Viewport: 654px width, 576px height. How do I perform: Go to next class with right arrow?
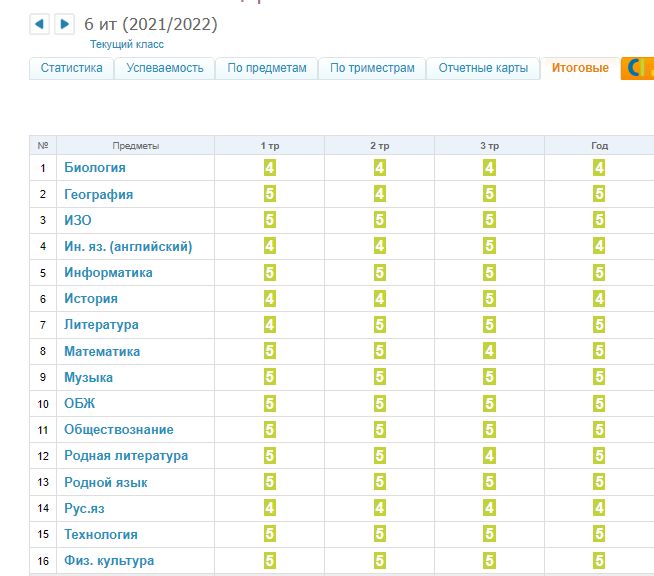[65, 24]
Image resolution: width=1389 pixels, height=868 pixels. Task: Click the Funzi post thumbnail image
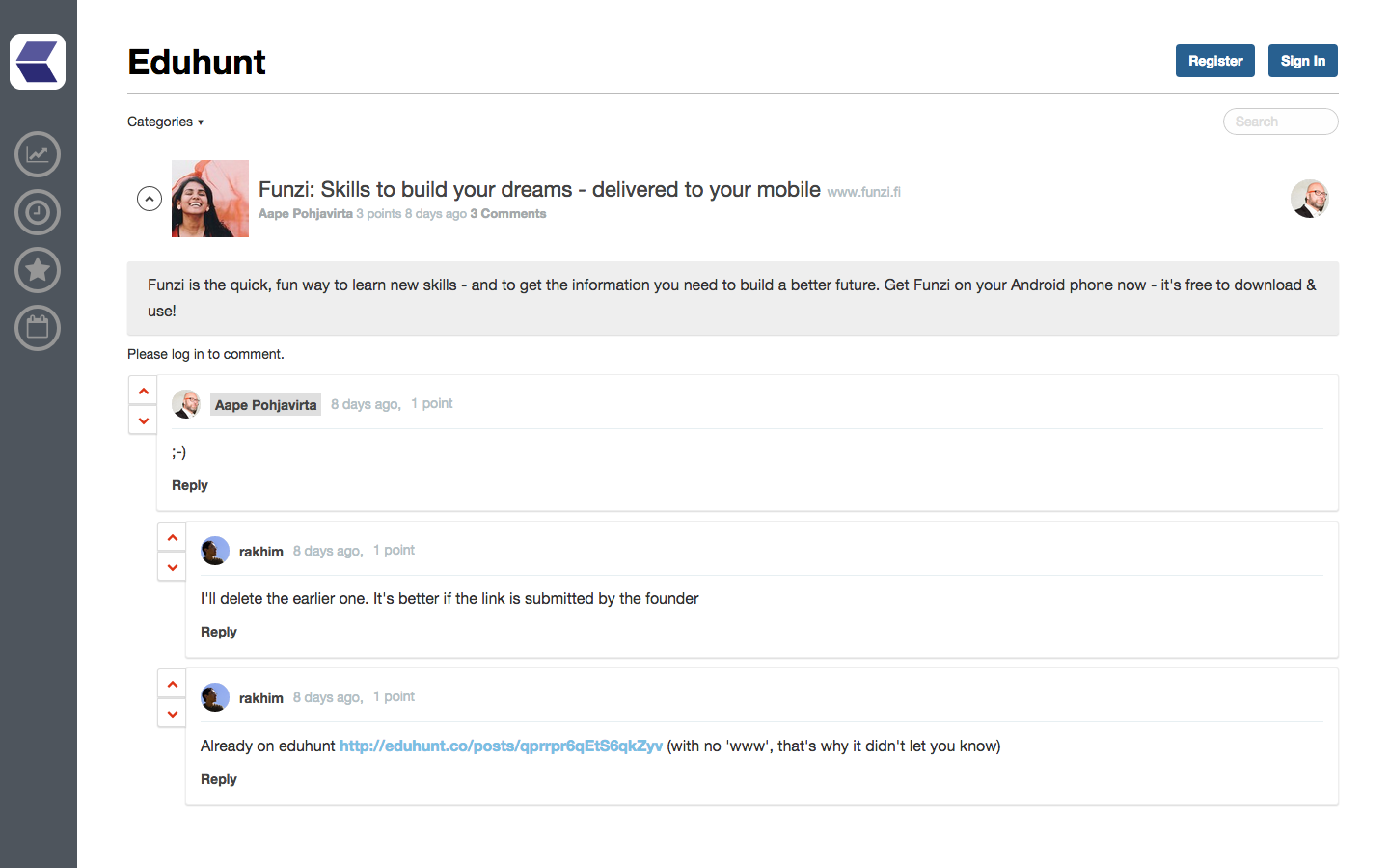210,199
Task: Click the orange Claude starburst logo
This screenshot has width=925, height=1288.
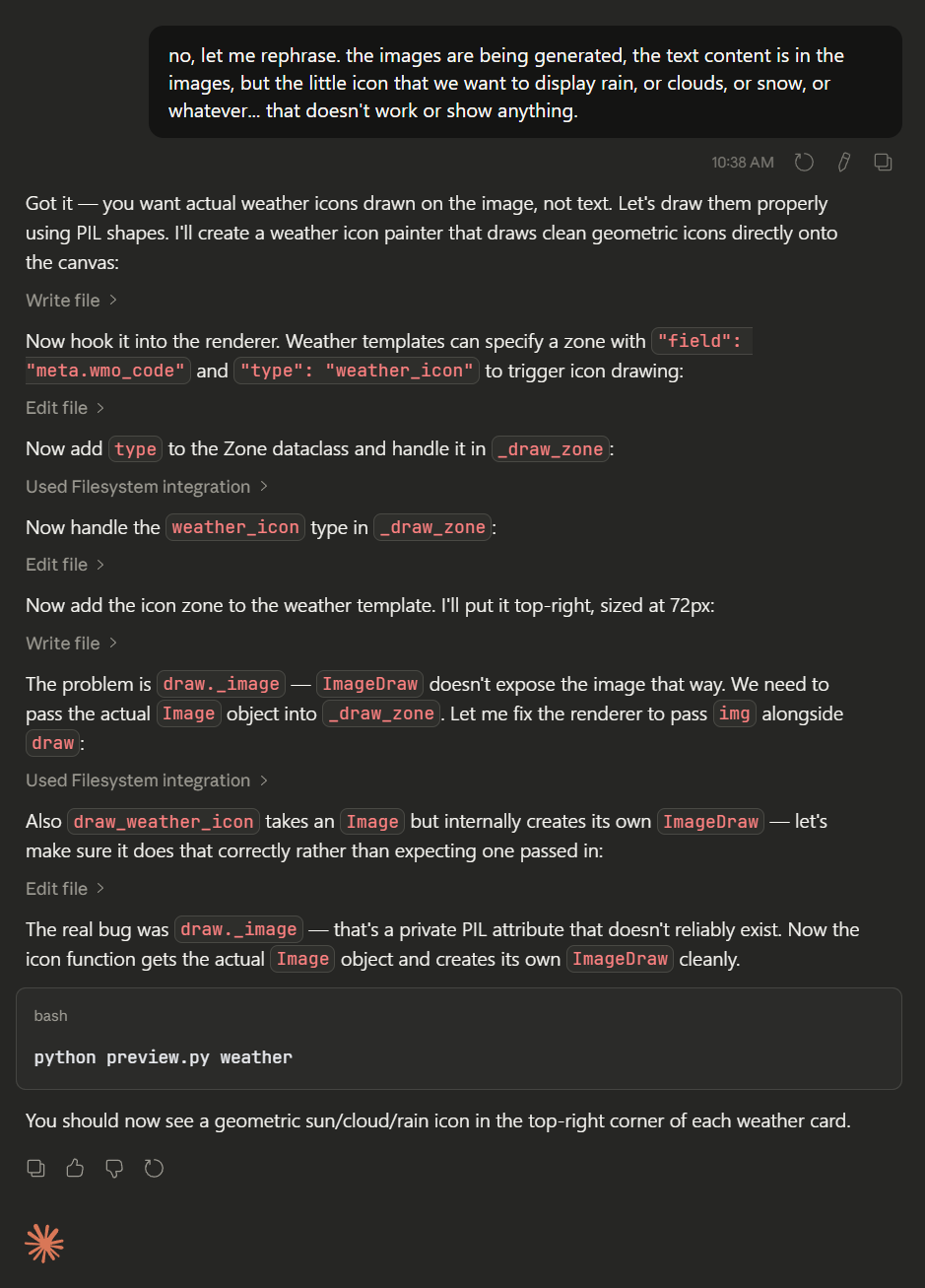Action: 44,1244
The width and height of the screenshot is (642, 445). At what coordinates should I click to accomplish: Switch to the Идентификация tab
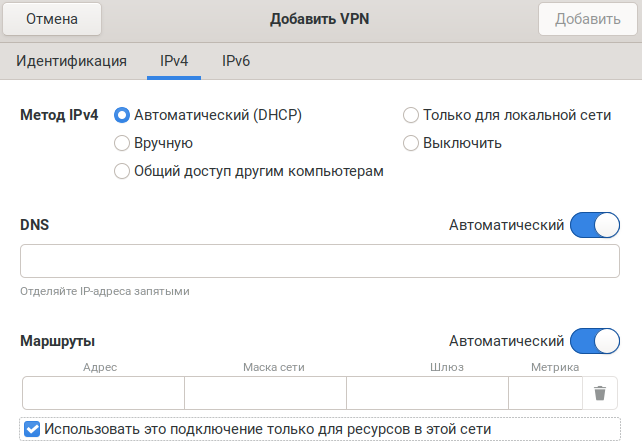pos(71,61)
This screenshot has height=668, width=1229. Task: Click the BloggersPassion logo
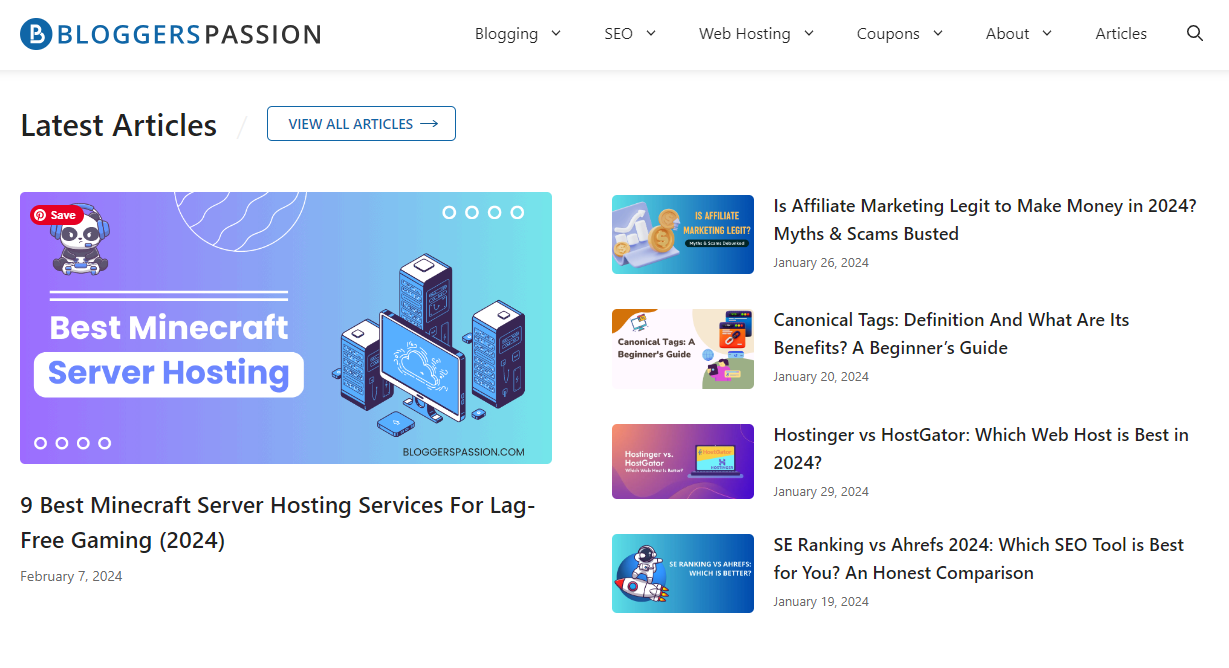pos(171,34)
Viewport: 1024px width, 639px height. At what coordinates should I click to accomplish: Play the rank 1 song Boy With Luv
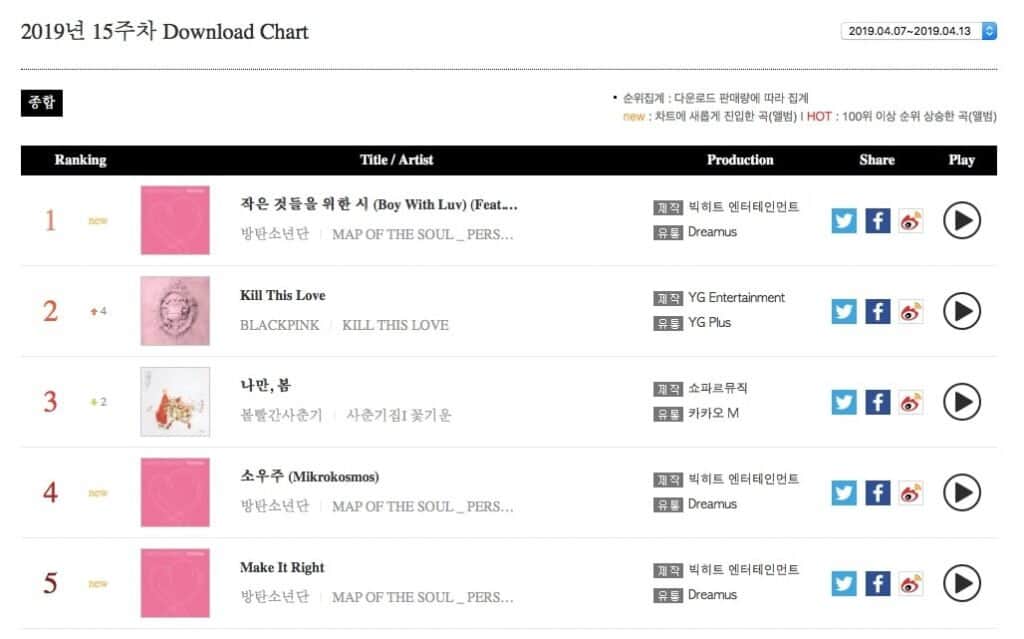click(x=962, y=220)
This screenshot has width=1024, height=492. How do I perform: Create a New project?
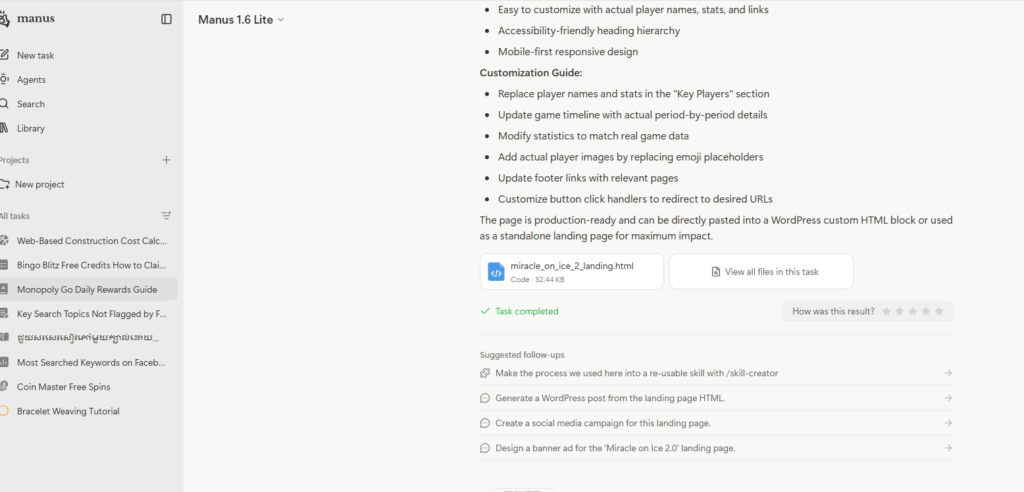pyautogui.click(x=40, y=184)
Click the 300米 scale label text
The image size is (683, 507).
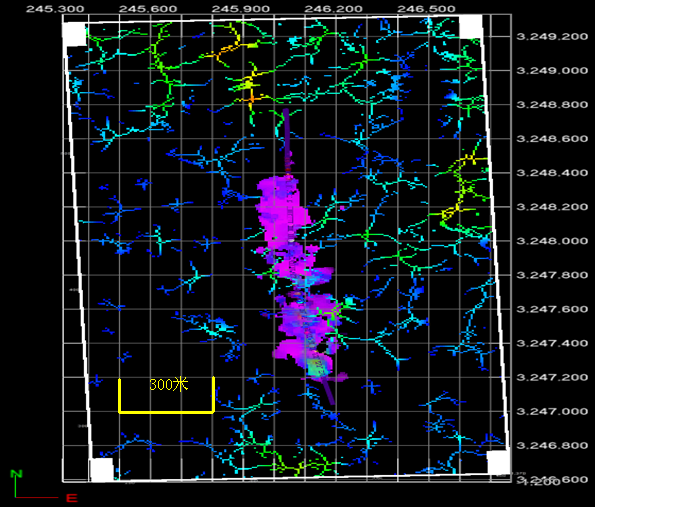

HOW TO COMPLETE THIS TASK: I need the lines from the line holding "Viewport: 1024px width, 639px" through the end of the material, inclusive, restated word for word and without pictures.

SOLUTION TO THIS PROBLEM:
Viewport: 1024px width, 639px height. At what coordinates should I click to accomplish: Play the rank 1 song Boy With Luv
click(x=962, y=220)
This screenshot has width=1024, height=492. How do I perform: Create a New project?
pyautogui.click(x=40, y=184)
Click the 300米 scale label text
The image size is (683, 507).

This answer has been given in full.